REEF members are the heart of our grassroots marine conservation programs. A diverse community of divers, snorkelers, and ocean enthusiasts support our mission to conserve marine environments worldwide.

This month we highlight Joe Mangiafico, who lives in Washington. Joe has been a REEF member since 2011, and since then he has amassed 665 REEF surveys, most of which have been conducted in cold water regions. Joe is a level 5 surveyor in the Northeast US and Canada (NE) region, where he has submited 410 surveys, making him REEF's second most active surveyor in the NE region! In addition to that, Joe is a level 5 surveyor in the Pacific Coast (PAC) region. Earlier this year, he became a level 2 surveyor in the Tropical Western Atlantic (TWA) region. Thank you Joe, for being such a dedicated member and surveyor!

When and how did you first volunteer with REEF of become a REEF member? How did you first hear about REEF?
In 2011, I was participating in a research cruise documenting fish behavior off the coast of Georgia. One of the individuals in our group was submitting his survey data to REEF. I had heard of REEF before, but it was during this time that I decided to become a member.

If you have been on a REEF Field Survey Trip or participated in an Advanced Assessment Team project, where and what was your trip highlight?
I was involved with the Advanced Assessment Team project in the San Juan Islands in Washington. There were two things that stood out from this trip - Tiger Rockfish and the people. Tiger Rockfish are a beautiful, long-lived fish that spend most of the time hiding. The people on the trip all shared a passion for the marine environment and were great to be around

In your opinion, what is the most important aspect of REEF’s projects and programs?
In my opinion, the most important aspect of REEF’s projects and programs is inspiring public involvement. By getting the public involved, people take ownership of our oceans and then become stewards of the oceans.

Do you dive close to where you live, and if so, what is the best part about diving there?
Most of my diving is close to home. The best part of diving close to home is that you can visit your favorite sites and critters more often. There are many sites near where I live that I love to visit, but at this moment if I had to pick one it would be Keystone Jetty. There is great abundance and diversity for both fish and invertebrates.

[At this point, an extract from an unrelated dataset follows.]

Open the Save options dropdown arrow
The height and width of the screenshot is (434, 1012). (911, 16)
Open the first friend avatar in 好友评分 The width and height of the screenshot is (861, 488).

What is the most fascinating fish encounter you’ve experienced?
One of my most fascinating fish encounters happened on a Christmas night dive. My wife and I were diving in Homles Harbor in Freeland, Washington. The site is a silt bottom with not a lot of diversity. When we reached 37 feet we both saw this shape come out of the darkness. We both realized at the same time that it was a Bluntnose Sixgill Shark. The shark was about 8-9 feet long and made a close pass. Amazing animal.